Segment Start: Input data
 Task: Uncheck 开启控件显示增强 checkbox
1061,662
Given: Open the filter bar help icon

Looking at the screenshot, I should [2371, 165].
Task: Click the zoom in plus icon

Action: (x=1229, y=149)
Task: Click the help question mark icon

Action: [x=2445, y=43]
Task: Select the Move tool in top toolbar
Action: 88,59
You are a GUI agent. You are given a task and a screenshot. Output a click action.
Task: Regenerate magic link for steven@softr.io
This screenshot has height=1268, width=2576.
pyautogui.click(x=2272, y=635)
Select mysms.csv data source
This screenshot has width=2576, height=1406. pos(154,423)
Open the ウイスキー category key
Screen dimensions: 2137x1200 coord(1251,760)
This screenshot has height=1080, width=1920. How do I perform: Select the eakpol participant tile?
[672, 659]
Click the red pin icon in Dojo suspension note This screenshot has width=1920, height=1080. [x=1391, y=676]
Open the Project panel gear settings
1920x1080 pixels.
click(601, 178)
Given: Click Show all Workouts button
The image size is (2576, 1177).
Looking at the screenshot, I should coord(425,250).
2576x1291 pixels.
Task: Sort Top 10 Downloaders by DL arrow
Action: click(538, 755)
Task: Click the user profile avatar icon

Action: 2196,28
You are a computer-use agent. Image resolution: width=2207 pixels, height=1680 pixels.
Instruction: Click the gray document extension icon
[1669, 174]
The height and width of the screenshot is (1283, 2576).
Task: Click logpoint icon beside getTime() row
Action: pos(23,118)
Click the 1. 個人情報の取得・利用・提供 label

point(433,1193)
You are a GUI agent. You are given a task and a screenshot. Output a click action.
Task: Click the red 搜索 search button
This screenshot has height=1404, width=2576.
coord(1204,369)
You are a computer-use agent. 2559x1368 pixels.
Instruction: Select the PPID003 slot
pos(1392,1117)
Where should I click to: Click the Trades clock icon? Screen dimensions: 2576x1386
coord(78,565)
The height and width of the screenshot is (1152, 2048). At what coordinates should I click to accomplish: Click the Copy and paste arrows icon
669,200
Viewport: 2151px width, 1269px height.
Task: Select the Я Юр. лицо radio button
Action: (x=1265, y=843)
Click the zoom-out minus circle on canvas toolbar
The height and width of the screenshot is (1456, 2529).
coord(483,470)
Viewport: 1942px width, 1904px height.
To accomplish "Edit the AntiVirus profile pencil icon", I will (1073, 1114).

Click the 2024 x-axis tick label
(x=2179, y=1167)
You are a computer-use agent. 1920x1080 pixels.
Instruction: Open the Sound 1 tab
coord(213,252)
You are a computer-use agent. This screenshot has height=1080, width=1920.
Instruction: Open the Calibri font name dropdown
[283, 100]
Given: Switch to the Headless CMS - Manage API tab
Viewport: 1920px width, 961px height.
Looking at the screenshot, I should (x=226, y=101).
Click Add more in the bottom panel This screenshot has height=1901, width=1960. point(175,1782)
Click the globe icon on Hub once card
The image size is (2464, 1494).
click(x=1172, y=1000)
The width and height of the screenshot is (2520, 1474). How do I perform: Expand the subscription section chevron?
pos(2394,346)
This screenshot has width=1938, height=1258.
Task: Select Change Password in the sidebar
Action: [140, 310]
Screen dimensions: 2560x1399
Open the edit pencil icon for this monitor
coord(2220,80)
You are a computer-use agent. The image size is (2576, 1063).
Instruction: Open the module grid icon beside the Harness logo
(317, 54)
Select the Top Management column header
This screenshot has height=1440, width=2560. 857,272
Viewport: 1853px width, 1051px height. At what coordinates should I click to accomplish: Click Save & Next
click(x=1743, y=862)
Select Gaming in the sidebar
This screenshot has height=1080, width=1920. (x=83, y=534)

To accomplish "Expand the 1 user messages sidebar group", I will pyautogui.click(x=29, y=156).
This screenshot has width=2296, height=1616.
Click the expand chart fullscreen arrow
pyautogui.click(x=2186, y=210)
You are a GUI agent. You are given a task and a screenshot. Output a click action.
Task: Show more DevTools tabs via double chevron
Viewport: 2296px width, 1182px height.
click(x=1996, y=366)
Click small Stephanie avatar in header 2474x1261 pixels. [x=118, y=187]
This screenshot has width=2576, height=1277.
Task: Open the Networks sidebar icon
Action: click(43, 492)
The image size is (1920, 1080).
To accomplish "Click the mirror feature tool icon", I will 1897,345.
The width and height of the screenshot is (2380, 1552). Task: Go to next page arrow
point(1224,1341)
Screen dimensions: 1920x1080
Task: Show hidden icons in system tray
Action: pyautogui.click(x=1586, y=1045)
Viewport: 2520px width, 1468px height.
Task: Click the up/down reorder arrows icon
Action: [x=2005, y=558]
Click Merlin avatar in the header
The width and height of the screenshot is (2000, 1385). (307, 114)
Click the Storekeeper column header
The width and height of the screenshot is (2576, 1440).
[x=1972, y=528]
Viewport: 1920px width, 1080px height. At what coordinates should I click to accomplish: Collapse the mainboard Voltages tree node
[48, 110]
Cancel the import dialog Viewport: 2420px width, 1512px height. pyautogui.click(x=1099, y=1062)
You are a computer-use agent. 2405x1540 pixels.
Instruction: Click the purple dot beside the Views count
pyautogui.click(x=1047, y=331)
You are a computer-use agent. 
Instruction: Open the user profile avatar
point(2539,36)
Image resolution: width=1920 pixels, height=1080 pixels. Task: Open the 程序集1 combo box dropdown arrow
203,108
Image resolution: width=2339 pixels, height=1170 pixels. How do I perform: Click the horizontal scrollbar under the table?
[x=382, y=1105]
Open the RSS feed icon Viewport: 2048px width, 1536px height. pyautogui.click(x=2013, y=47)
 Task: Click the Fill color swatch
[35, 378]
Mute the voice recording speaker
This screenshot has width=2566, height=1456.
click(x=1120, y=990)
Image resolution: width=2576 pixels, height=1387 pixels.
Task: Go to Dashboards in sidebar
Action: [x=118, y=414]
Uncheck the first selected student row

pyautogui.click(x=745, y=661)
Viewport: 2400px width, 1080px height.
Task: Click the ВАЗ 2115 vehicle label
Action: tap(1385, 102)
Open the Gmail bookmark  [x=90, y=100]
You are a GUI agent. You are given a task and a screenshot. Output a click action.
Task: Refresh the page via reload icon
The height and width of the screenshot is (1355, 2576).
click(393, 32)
Segment End: Input data
◆ Prompt ◆
Retype the entries exactly, including every line.

◆ Response box ◆
 Task: Uncheck 开启控件显示增强 checkbox
1061,662
Given: Open the filter bar help icon

Looking at the screenshot, I should [2371, 165].
Task: Click the zoom in plus icon

Action: (x=1229, y=149)
Task: Click the help question mark icon

Action: [x=2445, y=43]
Task: Select the Move tool in top toolbar
Action: 88,59
You are a GUI agent. You are given a task and a screenshot. Output a click action.
Task: Regenerate magic link for steven@softr.io
This screenshot has height=1268, width=2576.
pyautogui.click(x=2272, y=635)
Select mysms.csv data source
This screenshot has width=2576, height=1406. pos(154,423)
Open the ウイスキー category key
Screen dimensions: 2137x1200 coord(1251,760)
This screenshot has height=1080, width=1920. How do I perform: Select the eakpol participant tile?
[672, 659]
Click the red pin icon in Dojo suspension note This screenshot has width=1920, height=1080. [x=1391, y=676]
Open the Project panel gear settings
1920x1080 pixels.
click(601, 178)
Given: Click Show all Workouts button
The image size is (2576, 1177).
Looking at the screenshot, I should coord(425,250).
2576x1291 pixels.
Task: Sort Top 10 Downloaders by DL arrow
Action: click(538, 755)
Task: Click the user profile avatar icon

Action: 2196,28
You are a computer-use agent. Image resolution: width=2207 pixels, height=1680 pixels.
Instruction: Click the gray document extension icon
[1669, 174]
The height and width of the screenshot is (1283, 2576).
Task: Click logpoint icon beside getTime() row
Action: pos(23,118)
Click the 1. 個人情報の取得・利用・提供 label

point(433,1193)
You are a GUI agent. You are given a task and a screenshot. Output a click action.
Task: Click the red 搜索 search button
This screenshot has height=1404, width=2576.
coord(1204,369)
You are a computer-use agent. 2559x1368 pixels.
Instruction: Select the PPID003 slot
pos(1392,1117)
Where should I click to: Click the Trades clock icon? Screen dimensions: 2576x1386
coord(78,565)
The height and width of the screenshot is (1152, 2048). At what coordinates should I click to accomplish: Click the Copy and paste arrows icon
669,200
Viewport: 2151px width, 1269px height.
Task: Select the Я Юр. лицо radio button
Action: (x=1265, y=843)
Click the zoom-out minus circle on canvas toolbar
The height and width of the screenshot is (1456, 2529).
coord(483,470)
Viewport: 1942px width, 1904px height.
To accomplish "Edit the AntiVirus profile pencil icon", I will (1073, 1114).

Click the 2024 x-axis tick label
(x=2179, y=1167)
You are a computer-use agent. 1920x1080 pixels.
Instruction: Open the Sound 1 tab
coord(213,252)
You are a computer-use agent. This screenshot has height=1080, width=1920.
Instruction: Open the Calibri font name dropdown
[283, 100]
Given: Switch to the Headless CMS - Manage API tab
Viewport: 1920px width, 961px height.
Looking at the screenshot, I should (x=226, y=101).
Click Add more in the bottom panel This screenshot has height=1901, width=1960. point(175,1782)
Click the globe icon on Hub once card
The image size is (2464, 1494).
click(x=1172, y=1000)
The width and height of the screenshot is (2520, 1474). How do I perform: Expand the subscription section chevron?
pos(2394,346)
This screenshot has width=1938, height=1258.
Task: Select Change Password in the sidebar
Action: [140, 310]
Screen dimensions: 2560x1399
Open the edit pencil icon for this monitor
coord(2220,80)
You are a computer-use agent. The image size is (2576, 1063).
Instruction: Open the module grid icon beside the Harness logo
(317, 54)
Select the Top Management column header
This screenshot has height=1440, width=2560. 857,272
Viewport: 1853px width, 1051px height. At what coordinates should I click to accomplish: Click Save & Next
click(x=1743, y=862)
Select Gaming in the sidebar
This screenshot has height=1080, width=1920. (x=83, y=534)

To accomplish "Expand the 1 user messages sidebar group", I will pyautogui.click(x=29, y=156).
This screenshot has width=2296, height=1616.
Click the expand chart fullscreen arrow
pyautogui.click(x=2186, y=210)
You are a GUI agent. You are given a task and a screenshot. Output a click action.
Task: Show more DevTools tabs via double chevron
Viewport: 2296px width, 1182px height.
click(x=1996, y=366)
Click small Stephanie avatar in header 2474x1261 pixels. [x=118, y=187]
This screenshot has width=2576, height=1277.
Task: Open the Networks sidebar icon
Action: click(43, 492)
The image size is (1920, 1080).
To accomplish "Click the mirror feature tool icon", I will 1897,345.
The width and height of the screenshot is (2380, 1552). Task: Go to next page arrow
point(1224,1341)
Screen dimensions: 1920x1080
Task: Show hidden icons in system tray
Action: pyautogui.click(x=1586, y=1045)
Viewport: 2520px width, 1468px height.
Task: Click the up/down reorder arrows icon
Action: [x=2005, y=558]
Click Merlin avatar in the header
The width and height of the screenshot is (2000, 1385). (307, 114)
Click the Storekeeper column header
The width and height of the screenshot is (2576, 1440).
[x=1972, y=528]
Viewport: 1920px width, 1080px height. At what coordinates should I click to accomplish: Collapse the mainboard Voltages tree node
[48, 110]
Cancel the import dialog Viewport: 2420px width, 1512px height. pyautogui.click(x=1099, y=1062)
You are a computer-use agent. 2405x1540 pixels.
Instruction: Click the purple dot beside the Views count
pyautogui.click(x=1047, y=331)
You are a computer-use agent. 
Instruction: Open the user profile avatar
point(2539,36)
Image resolution: width=1920 pixels, height=1080 pixels. Task: Open the 程序集1 combo box dropdown arrow
203,108
Image resolution: width=2339 pixels, height=1170 pixels. How do I perform: Click the horizontal scrollbar under the table?
[x=382, y=1105]
Open the RSS feed icon Viewport: 2048px width, 1536px height. pyautogui.click(x=2013, y=47)
 Task: Click the Fill color swatch
[35, 378]
Mute the voice recording speaker
This screenshot has width=2566, height=1456.
click(x=1120, y=990)
Image resolution: width=2576 pixels, height=1387 pixels.
Task: Go to Dashboards in sidebar
Action: [x=118, y=414]
Uncheck the first selected student row

pyautogui.click(x=745, y=661)
Viewport: 2400px width, 1080px height.
Task: Click the ВАЗ 2115 vehicle label
Action: tap(1385, 102)
Open the Gmail bookmark  [x=90, y=100]
You are a GUI agent. You are given a task and a screenshot. Output a click action.
Task: Refresh the page via reload icon
The height and width of the screenshot is (1355, 2576).
click(393, 32)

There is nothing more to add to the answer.